FIGURE 7.

Elmo2 modulates Rac1 activation by insulin in L6 cells. A, ectopic expression of Elmo2 in L6 cells enhances Rac1 activity induced by insulin. L6 cells were transduced with adenoviral vectors coding for either GFP or FLAG-Elmo2. Then total cell lysates were prepared after these cells were serum-deprived for 6 h, followed by a 10-min insulin treatment, and subjected to GST pull-down assays with recombinant GST-CRIB. The levels of Rac1 associated with GST-CRIB beads were analyzed by Western blotting with anti-Rac1 antibody (i). iii shows the levels of GST-CRIB in each sample. ii, iv, v, and vi show the level of phospho-Akt, Akt, and Elmo2 in total cell lysates.
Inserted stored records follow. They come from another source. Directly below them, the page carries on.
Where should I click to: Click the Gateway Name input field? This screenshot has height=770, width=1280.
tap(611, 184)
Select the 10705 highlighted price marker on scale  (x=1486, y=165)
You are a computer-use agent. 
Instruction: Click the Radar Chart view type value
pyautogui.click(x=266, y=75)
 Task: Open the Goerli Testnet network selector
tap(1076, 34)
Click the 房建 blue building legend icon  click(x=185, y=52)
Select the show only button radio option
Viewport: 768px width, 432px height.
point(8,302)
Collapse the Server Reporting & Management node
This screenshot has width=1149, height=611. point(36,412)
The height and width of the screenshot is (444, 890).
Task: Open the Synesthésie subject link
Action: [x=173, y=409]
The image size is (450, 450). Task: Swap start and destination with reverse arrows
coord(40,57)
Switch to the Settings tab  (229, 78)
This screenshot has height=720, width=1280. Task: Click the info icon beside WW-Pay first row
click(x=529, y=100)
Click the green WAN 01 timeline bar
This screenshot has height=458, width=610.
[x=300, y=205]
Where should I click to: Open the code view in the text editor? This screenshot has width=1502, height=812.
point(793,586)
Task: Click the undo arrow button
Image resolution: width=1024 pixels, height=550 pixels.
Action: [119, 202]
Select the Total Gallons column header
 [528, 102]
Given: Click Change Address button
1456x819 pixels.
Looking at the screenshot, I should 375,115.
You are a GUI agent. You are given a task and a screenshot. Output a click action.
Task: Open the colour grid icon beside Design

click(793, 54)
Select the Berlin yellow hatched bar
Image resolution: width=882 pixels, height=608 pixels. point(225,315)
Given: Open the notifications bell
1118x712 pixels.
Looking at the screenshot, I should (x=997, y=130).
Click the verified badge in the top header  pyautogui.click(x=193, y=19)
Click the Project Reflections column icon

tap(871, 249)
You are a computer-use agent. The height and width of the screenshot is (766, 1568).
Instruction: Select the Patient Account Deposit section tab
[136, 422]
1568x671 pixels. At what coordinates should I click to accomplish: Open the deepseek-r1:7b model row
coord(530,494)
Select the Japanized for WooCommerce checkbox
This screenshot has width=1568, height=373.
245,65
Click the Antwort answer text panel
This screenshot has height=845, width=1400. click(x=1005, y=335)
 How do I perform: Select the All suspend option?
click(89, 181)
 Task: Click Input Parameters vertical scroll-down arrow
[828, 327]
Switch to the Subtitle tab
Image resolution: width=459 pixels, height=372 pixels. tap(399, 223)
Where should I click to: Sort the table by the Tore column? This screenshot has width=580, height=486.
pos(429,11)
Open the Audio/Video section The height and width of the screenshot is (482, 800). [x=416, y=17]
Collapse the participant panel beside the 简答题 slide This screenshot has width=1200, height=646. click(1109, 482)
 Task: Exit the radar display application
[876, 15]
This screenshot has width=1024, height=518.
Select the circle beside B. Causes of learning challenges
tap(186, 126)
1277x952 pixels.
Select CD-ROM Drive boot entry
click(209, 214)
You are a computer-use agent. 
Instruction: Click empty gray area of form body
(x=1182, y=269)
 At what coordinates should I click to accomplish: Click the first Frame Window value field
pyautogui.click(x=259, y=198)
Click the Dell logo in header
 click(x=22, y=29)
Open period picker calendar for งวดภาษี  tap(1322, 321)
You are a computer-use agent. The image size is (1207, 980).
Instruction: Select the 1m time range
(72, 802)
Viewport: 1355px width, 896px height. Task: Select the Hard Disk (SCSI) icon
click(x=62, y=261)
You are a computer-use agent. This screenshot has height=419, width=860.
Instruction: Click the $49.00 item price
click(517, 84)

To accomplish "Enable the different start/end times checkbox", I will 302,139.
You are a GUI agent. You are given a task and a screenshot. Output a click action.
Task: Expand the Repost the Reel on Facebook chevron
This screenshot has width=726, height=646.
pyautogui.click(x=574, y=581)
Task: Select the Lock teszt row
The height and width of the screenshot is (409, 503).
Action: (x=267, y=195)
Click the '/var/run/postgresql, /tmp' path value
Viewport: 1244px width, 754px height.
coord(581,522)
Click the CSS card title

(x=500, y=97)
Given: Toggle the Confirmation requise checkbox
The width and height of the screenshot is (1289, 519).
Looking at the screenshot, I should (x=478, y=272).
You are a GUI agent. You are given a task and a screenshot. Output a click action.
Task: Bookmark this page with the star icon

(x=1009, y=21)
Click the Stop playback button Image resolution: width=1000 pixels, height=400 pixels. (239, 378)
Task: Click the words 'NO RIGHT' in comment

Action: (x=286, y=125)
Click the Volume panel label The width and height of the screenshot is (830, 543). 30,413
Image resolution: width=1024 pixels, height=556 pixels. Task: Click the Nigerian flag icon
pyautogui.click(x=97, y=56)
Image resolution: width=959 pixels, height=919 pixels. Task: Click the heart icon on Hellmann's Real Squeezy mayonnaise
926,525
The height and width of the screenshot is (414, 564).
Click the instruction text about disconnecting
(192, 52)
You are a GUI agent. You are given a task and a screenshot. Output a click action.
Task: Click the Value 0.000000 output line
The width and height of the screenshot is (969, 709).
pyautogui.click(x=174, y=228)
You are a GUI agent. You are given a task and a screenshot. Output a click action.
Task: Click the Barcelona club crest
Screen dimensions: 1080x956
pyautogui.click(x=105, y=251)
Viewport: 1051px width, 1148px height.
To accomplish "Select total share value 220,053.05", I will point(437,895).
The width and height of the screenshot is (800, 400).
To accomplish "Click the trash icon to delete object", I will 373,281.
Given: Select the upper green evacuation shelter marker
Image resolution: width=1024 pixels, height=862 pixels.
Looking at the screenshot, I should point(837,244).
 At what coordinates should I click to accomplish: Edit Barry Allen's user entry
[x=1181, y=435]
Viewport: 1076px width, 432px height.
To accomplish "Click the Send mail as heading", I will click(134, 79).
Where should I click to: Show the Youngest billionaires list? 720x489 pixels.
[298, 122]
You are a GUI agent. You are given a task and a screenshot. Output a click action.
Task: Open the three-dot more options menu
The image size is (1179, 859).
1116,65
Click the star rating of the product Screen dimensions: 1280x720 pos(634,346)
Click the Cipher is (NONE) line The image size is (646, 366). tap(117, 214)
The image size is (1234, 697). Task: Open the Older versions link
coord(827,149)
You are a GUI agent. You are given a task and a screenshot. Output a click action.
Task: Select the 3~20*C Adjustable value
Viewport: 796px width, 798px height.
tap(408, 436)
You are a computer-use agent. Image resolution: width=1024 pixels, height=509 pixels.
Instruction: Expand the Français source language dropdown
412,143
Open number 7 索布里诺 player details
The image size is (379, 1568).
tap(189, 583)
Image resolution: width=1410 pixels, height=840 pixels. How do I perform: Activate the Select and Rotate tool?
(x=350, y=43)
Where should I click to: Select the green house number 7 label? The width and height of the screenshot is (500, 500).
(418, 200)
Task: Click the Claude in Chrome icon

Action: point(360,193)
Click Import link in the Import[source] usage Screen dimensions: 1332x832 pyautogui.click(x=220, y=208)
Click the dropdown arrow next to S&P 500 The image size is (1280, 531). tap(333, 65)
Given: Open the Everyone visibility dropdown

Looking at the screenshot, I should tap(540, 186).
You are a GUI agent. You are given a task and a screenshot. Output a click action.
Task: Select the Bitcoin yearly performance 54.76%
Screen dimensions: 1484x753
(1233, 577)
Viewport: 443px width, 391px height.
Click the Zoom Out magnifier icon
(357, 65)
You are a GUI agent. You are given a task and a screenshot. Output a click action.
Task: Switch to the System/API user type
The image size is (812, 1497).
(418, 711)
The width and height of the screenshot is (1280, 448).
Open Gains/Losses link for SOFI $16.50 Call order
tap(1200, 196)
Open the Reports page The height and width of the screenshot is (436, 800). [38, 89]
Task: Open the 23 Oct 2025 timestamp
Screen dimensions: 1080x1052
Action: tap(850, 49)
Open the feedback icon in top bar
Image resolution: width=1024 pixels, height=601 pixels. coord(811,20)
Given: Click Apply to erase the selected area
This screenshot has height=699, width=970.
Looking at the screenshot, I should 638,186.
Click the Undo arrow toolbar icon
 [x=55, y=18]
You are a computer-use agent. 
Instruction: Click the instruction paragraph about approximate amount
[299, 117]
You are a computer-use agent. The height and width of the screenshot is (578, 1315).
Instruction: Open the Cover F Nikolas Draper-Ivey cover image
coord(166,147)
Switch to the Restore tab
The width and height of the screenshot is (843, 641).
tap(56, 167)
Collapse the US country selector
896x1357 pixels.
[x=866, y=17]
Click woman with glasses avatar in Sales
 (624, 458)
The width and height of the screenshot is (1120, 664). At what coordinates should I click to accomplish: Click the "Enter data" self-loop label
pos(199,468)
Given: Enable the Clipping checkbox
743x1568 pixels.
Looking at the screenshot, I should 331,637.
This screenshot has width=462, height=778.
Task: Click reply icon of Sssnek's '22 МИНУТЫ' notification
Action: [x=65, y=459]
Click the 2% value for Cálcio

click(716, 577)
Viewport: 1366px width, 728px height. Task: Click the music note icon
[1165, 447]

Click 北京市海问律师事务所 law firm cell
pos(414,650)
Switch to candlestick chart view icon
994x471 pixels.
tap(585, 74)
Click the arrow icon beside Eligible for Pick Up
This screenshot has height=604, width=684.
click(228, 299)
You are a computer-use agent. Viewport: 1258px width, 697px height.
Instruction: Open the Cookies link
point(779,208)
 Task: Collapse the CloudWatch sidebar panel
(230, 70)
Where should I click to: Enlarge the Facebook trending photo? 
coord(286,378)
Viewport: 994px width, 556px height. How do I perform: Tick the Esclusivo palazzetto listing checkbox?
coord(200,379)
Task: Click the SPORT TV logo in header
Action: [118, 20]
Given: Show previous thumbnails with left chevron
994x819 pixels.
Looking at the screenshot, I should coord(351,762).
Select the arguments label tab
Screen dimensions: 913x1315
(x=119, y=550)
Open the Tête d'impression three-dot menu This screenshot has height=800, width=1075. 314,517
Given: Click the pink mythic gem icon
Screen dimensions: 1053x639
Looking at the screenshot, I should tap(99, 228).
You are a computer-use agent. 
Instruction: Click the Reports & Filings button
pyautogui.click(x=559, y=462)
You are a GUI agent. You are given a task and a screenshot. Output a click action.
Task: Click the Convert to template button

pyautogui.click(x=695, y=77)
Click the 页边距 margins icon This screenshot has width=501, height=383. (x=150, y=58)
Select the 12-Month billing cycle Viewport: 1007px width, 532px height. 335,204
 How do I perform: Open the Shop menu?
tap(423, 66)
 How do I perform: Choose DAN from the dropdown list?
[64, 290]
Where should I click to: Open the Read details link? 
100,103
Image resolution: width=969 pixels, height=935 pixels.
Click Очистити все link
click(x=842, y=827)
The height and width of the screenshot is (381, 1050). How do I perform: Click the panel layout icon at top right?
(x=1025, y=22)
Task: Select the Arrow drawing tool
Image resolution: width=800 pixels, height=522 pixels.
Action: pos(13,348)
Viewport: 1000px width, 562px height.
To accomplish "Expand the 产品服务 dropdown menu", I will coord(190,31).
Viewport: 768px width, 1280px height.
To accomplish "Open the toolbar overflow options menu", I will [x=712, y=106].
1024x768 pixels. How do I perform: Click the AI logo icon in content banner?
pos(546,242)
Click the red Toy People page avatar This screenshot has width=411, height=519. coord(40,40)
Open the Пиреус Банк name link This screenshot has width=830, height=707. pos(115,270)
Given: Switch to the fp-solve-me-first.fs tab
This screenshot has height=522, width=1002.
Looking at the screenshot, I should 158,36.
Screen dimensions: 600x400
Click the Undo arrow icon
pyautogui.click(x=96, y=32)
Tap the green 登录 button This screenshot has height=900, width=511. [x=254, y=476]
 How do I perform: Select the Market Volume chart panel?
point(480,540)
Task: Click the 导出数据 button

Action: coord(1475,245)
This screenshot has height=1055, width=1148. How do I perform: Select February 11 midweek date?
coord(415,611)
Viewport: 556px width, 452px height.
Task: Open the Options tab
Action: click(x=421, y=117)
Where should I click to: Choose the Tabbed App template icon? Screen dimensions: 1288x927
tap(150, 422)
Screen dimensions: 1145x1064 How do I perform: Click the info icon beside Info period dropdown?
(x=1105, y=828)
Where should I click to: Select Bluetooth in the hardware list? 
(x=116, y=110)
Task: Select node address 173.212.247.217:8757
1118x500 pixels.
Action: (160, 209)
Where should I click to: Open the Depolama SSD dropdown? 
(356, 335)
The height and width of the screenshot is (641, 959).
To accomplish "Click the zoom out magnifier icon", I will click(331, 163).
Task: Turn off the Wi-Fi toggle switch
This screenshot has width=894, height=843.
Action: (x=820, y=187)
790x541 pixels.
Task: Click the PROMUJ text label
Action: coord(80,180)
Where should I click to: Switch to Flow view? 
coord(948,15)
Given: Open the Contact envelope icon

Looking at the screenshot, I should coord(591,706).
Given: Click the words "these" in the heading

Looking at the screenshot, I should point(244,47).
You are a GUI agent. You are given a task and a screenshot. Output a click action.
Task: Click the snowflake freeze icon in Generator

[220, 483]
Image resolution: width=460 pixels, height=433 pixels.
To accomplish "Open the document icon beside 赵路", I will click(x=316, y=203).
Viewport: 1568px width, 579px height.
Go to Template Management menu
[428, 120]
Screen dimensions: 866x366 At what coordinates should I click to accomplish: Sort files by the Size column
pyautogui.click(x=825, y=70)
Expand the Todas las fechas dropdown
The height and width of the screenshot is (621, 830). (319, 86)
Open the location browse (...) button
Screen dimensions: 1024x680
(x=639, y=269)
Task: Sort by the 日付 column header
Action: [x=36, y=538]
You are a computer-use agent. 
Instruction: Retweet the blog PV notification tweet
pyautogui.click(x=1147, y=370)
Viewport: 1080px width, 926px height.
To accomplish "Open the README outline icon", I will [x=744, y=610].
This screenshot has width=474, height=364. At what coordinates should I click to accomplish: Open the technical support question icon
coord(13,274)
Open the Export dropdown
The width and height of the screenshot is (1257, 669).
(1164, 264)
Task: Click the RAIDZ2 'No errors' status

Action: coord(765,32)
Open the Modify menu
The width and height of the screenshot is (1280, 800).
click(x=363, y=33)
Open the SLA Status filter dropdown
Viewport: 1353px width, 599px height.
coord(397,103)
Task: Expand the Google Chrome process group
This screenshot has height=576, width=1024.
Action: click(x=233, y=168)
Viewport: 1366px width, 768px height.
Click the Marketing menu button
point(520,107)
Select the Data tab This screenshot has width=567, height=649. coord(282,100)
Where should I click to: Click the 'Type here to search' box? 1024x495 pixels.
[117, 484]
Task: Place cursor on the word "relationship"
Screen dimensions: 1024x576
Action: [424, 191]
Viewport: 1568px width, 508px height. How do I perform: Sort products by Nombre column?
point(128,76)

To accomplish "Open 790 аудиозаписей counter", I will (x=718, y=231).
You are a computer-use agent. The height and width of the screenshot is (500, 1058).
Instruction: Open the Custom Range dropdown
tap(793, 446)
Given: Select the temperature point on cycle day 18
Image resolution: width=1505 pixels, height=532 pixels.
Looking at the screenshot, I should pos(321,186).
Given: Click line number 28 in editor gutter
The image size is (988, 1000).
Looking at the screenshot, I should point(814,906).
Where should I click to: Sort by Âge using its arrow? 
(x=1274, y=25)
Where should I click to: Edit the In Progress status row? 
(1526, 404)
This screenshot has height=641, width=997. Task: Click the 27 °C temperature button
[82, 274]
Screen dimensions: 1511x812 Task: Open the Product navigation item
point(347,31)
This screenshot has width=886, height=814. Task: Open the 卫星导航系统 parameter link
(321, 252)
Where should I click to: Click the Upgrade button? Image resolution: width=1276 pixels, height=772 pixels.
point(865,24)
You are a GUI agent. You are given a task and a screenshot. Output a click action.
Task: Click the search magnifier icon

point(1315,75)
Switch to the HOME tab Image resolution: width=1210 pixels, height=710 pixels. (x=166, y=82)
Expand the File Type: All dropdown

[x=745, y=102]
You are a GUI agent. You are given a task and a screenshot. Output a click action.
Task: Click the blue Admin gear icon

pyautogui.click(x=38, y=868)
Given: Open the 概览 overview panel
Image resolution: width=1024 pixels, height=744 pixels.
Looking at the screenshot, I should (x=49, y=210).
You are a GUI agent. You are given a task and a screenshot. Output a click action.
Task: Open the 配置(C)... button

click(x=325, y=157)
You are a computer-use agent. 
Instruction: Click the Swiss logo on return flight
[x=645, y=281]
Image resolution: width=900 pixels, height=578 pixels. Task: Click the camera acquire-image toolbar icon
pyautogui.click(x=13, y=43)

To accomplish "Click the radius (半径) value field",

B, densitometric analyses of Rac1 associated with GST-CRIB beads in A. The amount of Rac1 on GST-CRIB beads from GFP-expressing cells without insulin treatment was set as 1 after normalization to total cellular levels of Rac1. The bar graphs show means ± S.D. (error bars) (n = 3). In all cases, p < 0.034. C, knockdown of Elmo2 in L6 cells reduces Rac1 activity induced by insulin. The experiments were carried out in a manner similar to that described for A except that L6 cells were transduced with adenoviral vectors expressing either luciferase or Elmo2 shRNA. D, densitometric analysis of Rac1 associated with GST-CRIB beads in C. The amount of Rac1 on GST-CRIB beads from luciferase shRNA-expressing cells without insulin treatment was set as 1 after normalization to total cellular levels of Rac1. The bar graphs show means ± S.D. (n = 3). In all cases, p < 0.042.